Amazon Web Services (AWS) offers a variety of data storage services to cater to different use cases and requirements. These services can be broadly categorized into four main types:

Object Storage Services

Amazon S3 (Simple Storage Service): Amazon S3 is a large highly scalable object storage service that allows you to store and retrieve large amounts of data, such as images, videos, backups, and logs. It offers different storage classes based on data access patterns and costs.

Image description

Components Of Amazon S3:
1.Buckets:A bucket is a high-level cloud-based data storage service container that holds objects (files) in Amazon S3. After creating a bucket in the region of your choice which is closest to you, give it a globally unique name and choose the storage. It acts as a logical unit for organizing and managing objects.
Naming: Bucket names are globally unique across all of Amazon S3.

Objects: Is used for storage on Amazon S3 which can be data files, including documents, photos, and videos. It is made up of data, key and metadata. Object is identified by a unique key.

Key: The key is a unique identifier for each object within a bucket. It represents the full path of the object inside the bucket. It can be further broken down into “prefix”(folders, that is, the pathname) and “object name”. Can be used for organizing, managing and retrieving objects within a bucket.

Object URLs:
Every object in Amazon S3 has a unique URL or web address that allows direct access to a specific bucket or object within the bucket over the internet. The URL typically follows a pattern like https://.s3..amazonaws.com/.

Amazon EBS (Elastic Block Store): Amazon EBS provides block-level local storage volumes that can be attached to and used by Amazon EC2 instances. You can use it to keep data persistently in a file, to host databases, and other types of persistent storage.

Image description

Aspects of EBS:
Volume Types: EBS volumes are virtual hard drives attached to EC2 instances, providing durable block storage. They can be attached to and detached from EC2 instances spontaneously thereby enabling data mobility and flexibility.
EBS Volumes can only be attached to a single EC2 instance at a time.

Types of volumes are;
1.General Purpose (SSD): Balances both price and performance for a wide range of workloads, suitable for most of the use cases either small or medium workloads. Workloads can be production and development applications.

2.Provisioned IOPS (SSD): Delivers predictable high performance with low-latency and consistent I/O operations. Use cases can be critical production applications and databases requiring high maximum performance storage.

Throughput Optimized (HDD): Meant for frequently accessed, large storage and throughput workloads. Good for data warehousing and log processing.

3.Cold HDD: Good for infrequently accessed data with a focus on cost-effectiveness as the main criteria.

Features of EBS:
Snapshots: It contains all the information you need to restore your data from EBS volume.
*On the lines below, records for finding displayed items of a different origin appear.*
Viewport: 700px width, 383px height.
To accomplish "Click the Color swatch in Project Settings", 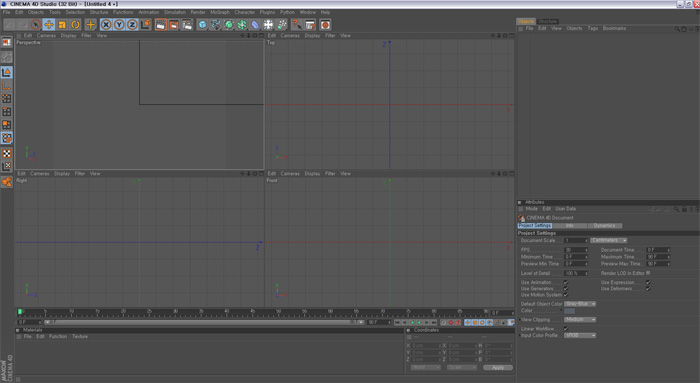I will (569, 311).
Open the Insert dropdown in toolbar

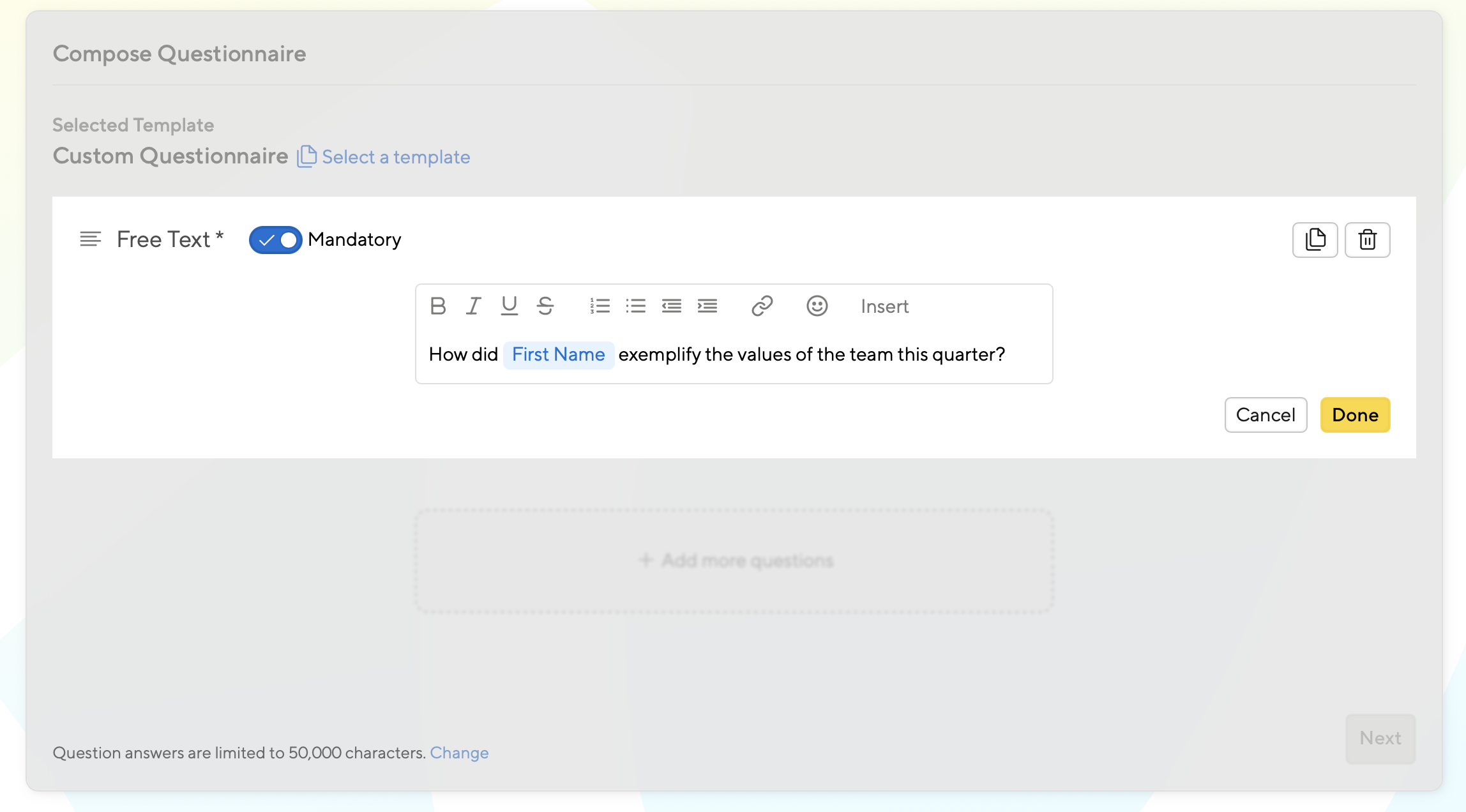[884, 306]
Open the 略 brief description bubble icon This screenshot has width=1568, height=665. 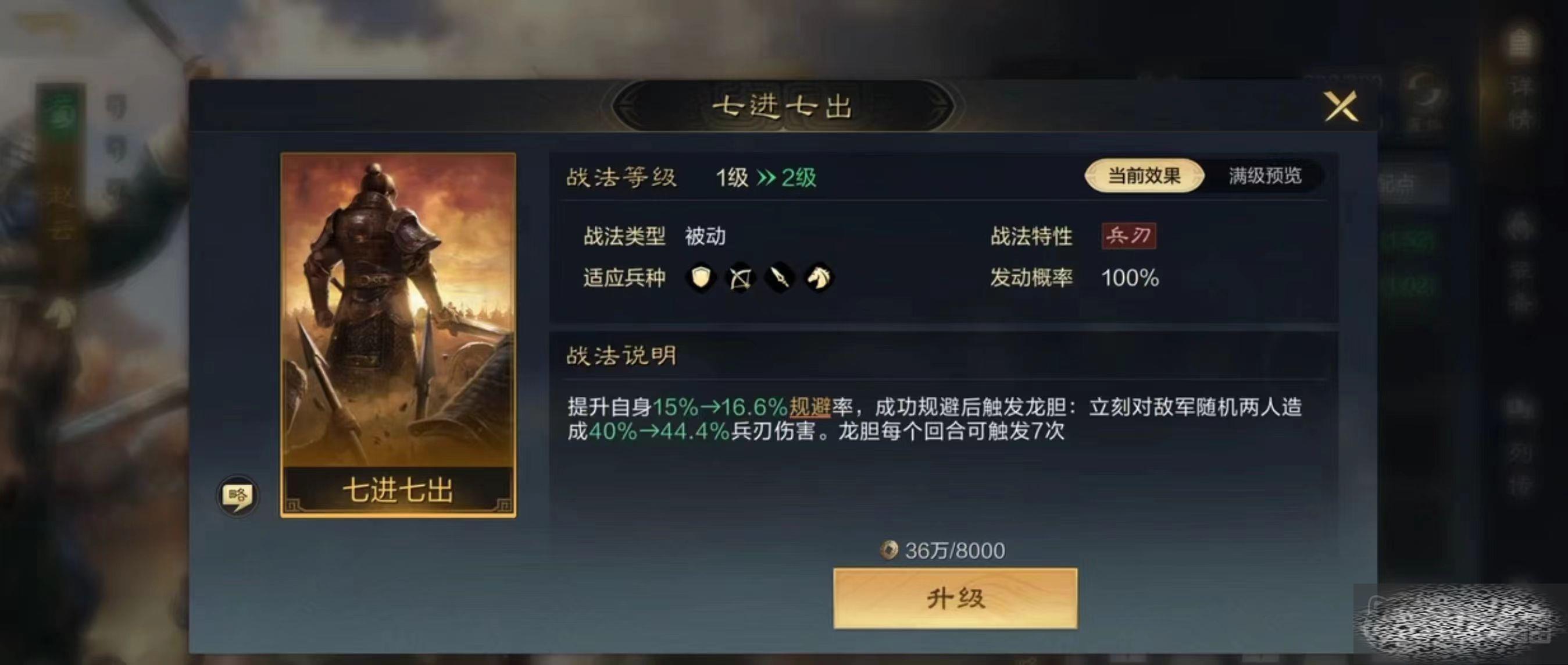tap(237, 496)
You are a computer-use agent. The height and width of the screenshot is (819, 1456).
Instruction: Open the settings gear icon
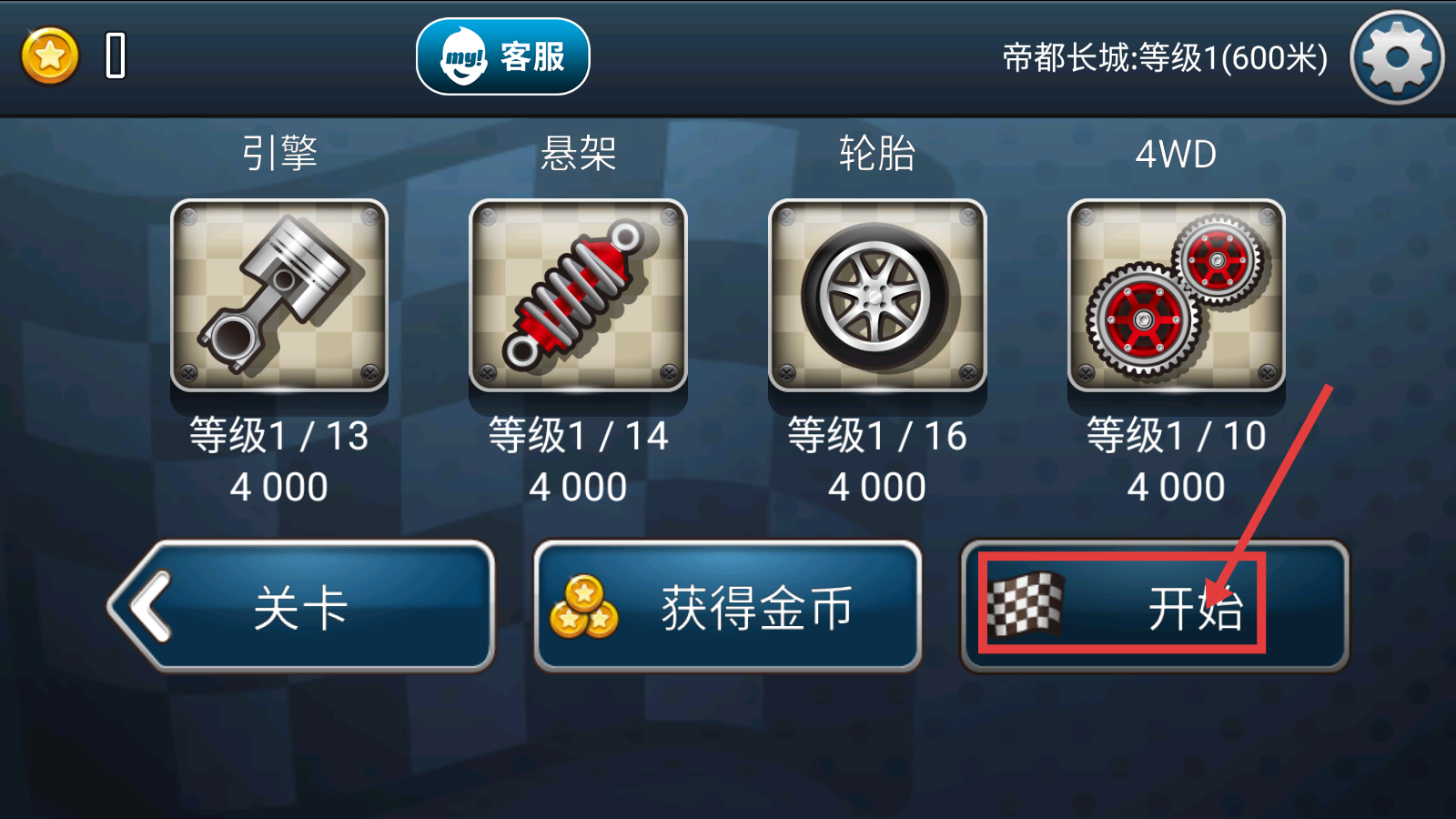(1397, 57)
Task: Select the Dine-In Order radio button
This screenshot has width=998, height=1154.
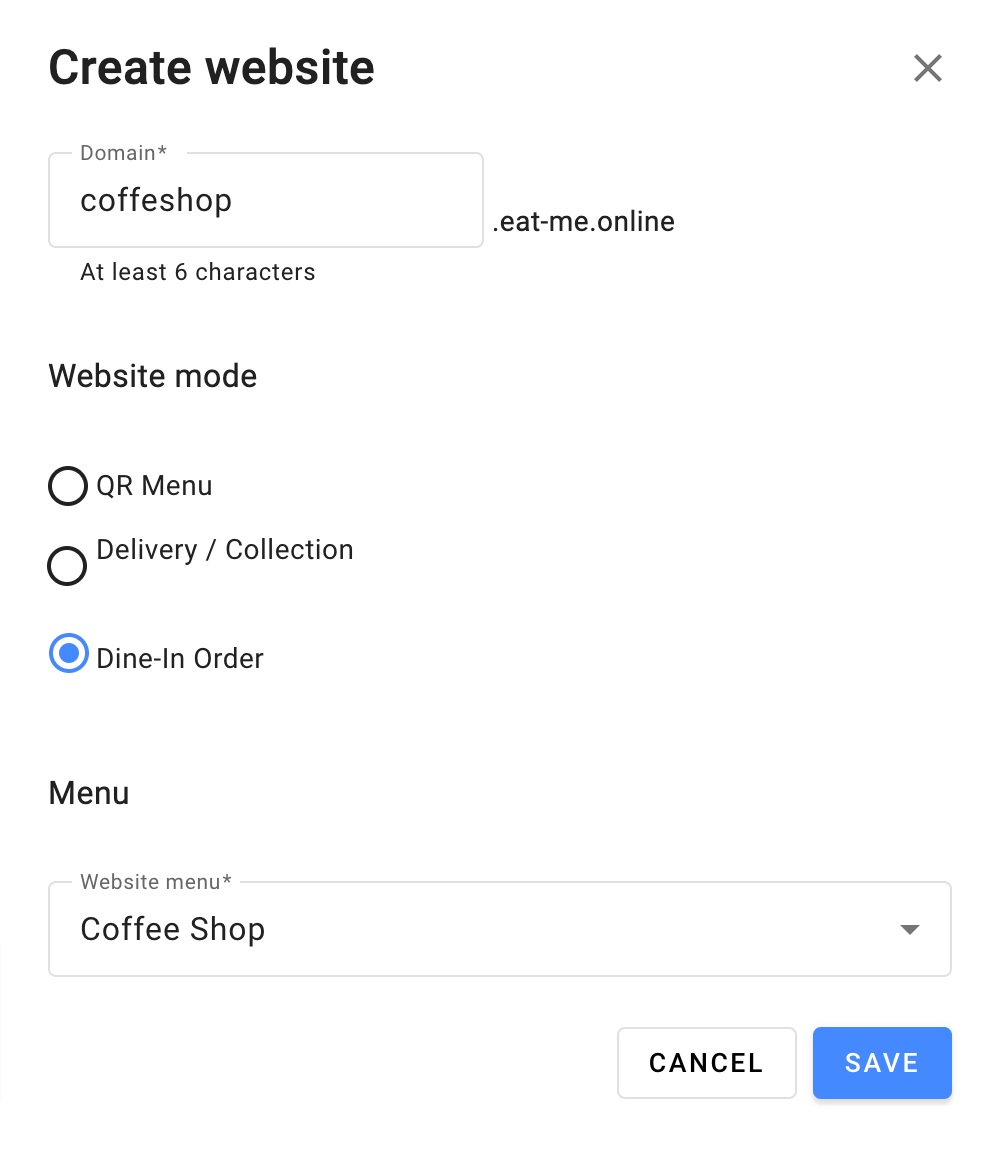Action: coord(68,655)
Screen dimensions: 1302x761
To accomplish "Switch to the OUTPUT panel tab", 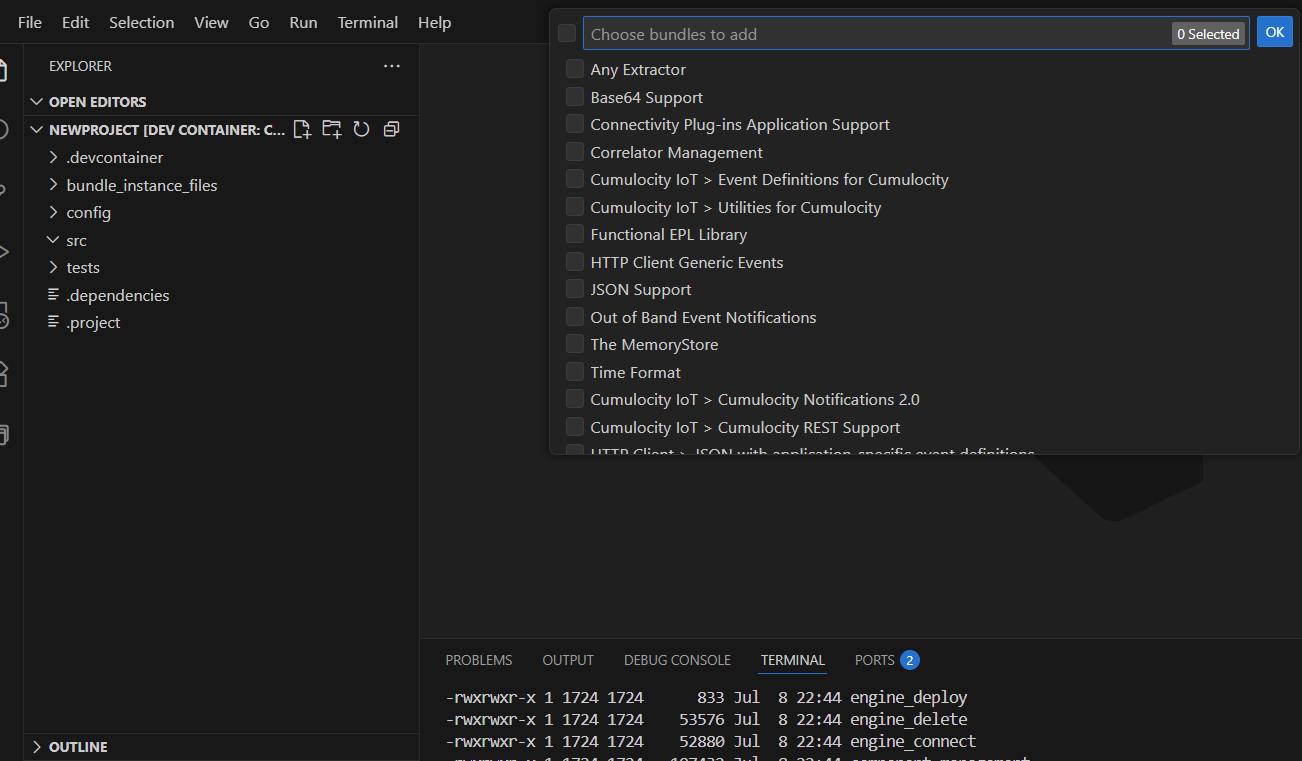I will pos(567,660).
You can take snapshots of a volume to capture the Point-in-time backups of the EBS volumes, ensuring data backup, recovery, and volume duplication that you can attach to another instance.

Encryption: Amazon Web Services also offers flawless data encryption for EBS Volumes. When you attach an encrypted EBS Volume to an instance then all the data, including data on the volume, disk I/O and even the snapshots created from that encrypted volume, are all encrypted. EBS volumes can be encrypted to protect data at rest.

Availability and durability
Amazon provides very high available and durable service for EBS at no extra charges by replicating the EBS Volume data across multiple servers in an availability zone so as to prevent the loss of data.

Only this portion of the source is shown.